Cependant, depuis lors, les vêtements ont pris le dessus et représentent désormais la majeure partie des exportations du pays. Malgré cela, des produits tels que le bois scié, les grumes et le caoutchouc continuent d’être exportés légalement, mais en quantités plus modestes qu’auparavant.
Le succès des zones franches établies dans les ports de Kâmpôt et Krŏng Kaôh Kŏng à la fin des années 1980, destinées au commerce avec la Thaïlande et Singapour, a stimulé l’expansion et la légalisation du commerce transfrontalier avec la Thaïlande. En 1999, le Cambodge est devenu membre de l’Association des nations de l’Asie du Sud-Est (ASEAN), et en 2004, le pays a rejoint l’Organisation mondiale du commerce (OMC).

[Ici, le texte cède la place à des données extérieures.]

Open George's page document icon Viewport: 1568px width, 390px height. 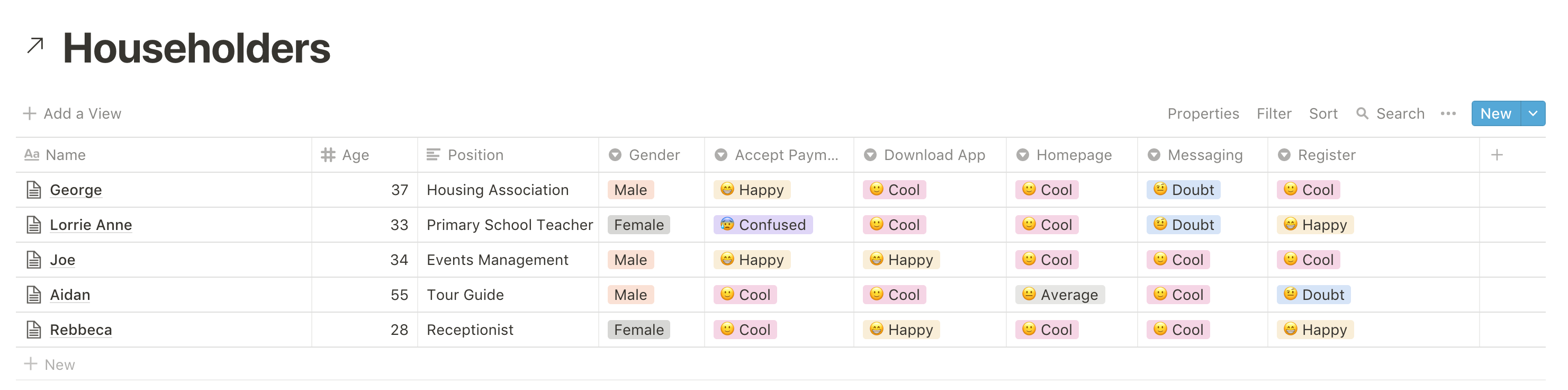tap(34, 190)
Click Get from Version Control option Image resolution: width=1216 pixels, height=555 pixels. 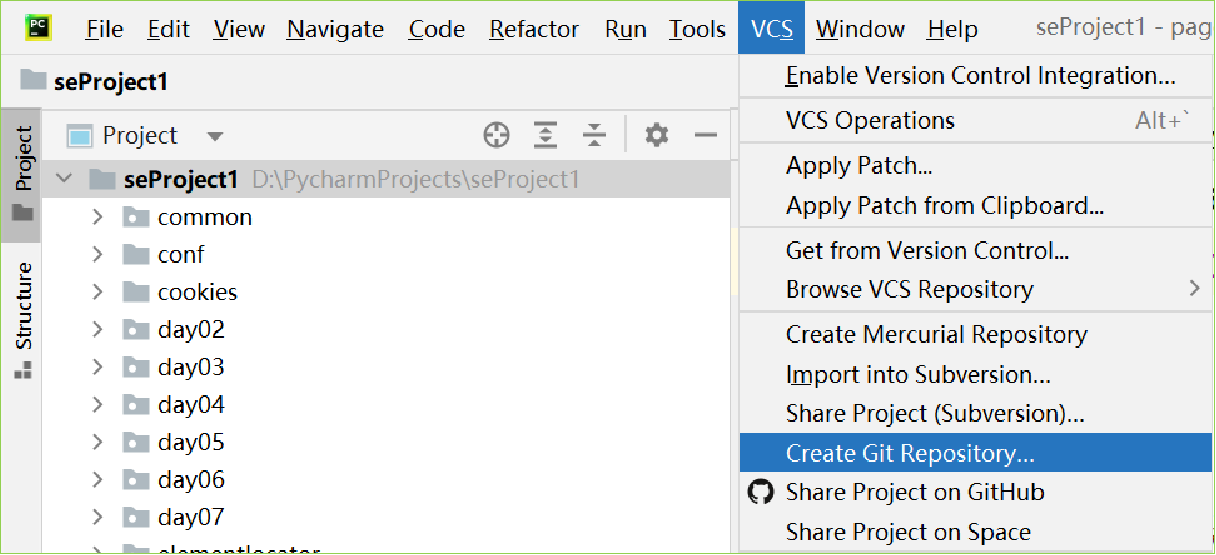(927, 250)
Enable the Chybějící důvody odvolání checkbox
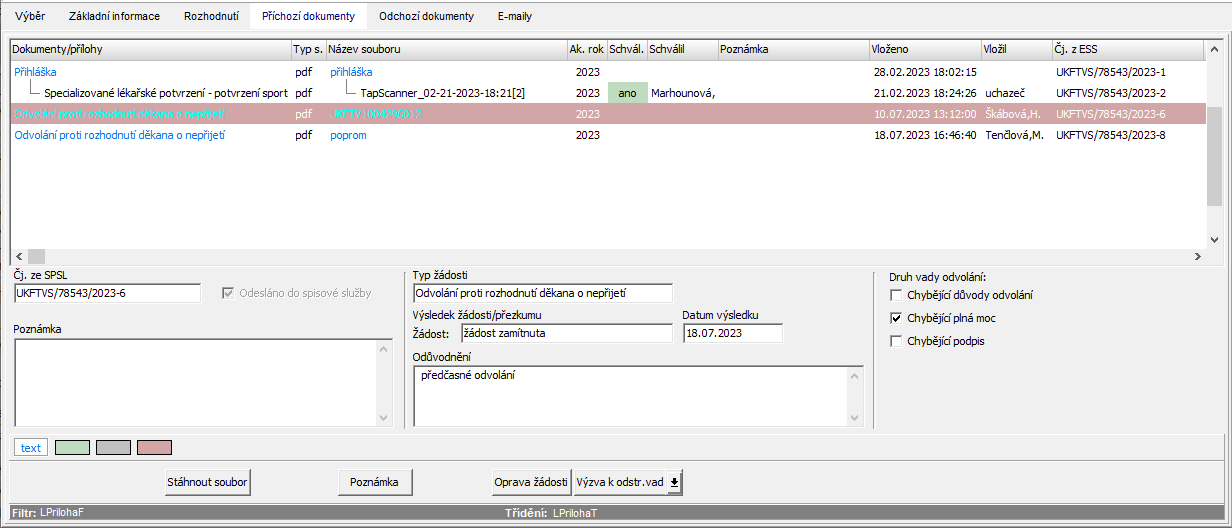The image size is (1232, 528). tap(895, 295)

Ces deux adhésions ont nécessité la mise en œuvre de réductions tarifaires réciproques et d’autres lois commerciales, ce qui a posé des défis persistants au budget national. Le pays continue de faire face à des déficits chroniques de sa balance commerciale.
Les services
L’industrie des services la plus importante au Cambodge est liée au tourisme, qui constitue l’une des principales sources d’investissements étrangers et le secteur de l’économie connaissant la croissance la plus rapide. Le tourisme est devenu une source significative de revenus et de devises, aidant à atténuer les effets des importants déficits commerciaux.
Une part importante de cet investissement est consacrée à la construction d’hôtels, au développement de complexes touristiques et à l’amélioration des infrastructures pour les touristes visitant Angkor Wat et Phnom Penh. Le nombre de touristes augmente et leur provenance se diversifie.
Alors que les premiers visiteurs provenaient principalement des pays socialistes, du Japon et d’autres régions d’Asie, de nombreux touristes viennent désormais de France, du Royaume-Uni, des États-Unis et d’autres régions principalement d’Europe et d’Amérique du Nord.
Travail et fiscalité
La plupart des actifs cambodgiens travaillent encore dans l’agriculture, la foresterie et la pêche. Les investissements étrangers sont cruciaux pour la création d’emplois au Cambodge. Les préoccupations des investisseurs étrangers concernant l’instabilité politique et la corruption ont limité l’afflux de capitaux étrangers et ont progressivement amélioré les opportunités d’emploi.
Un autre obstacle à l’investissement étranger et à la création d’emplois est le manque de main-d’œuvre qualifiée et expérimentée possédant les compétences productives requises. Malgré ces défis, les nouvelles usines de confection autour de Phnom Penh sont devenues une source majeure d’emplois dans le secteur manufacturier, en particulier pour les femmes.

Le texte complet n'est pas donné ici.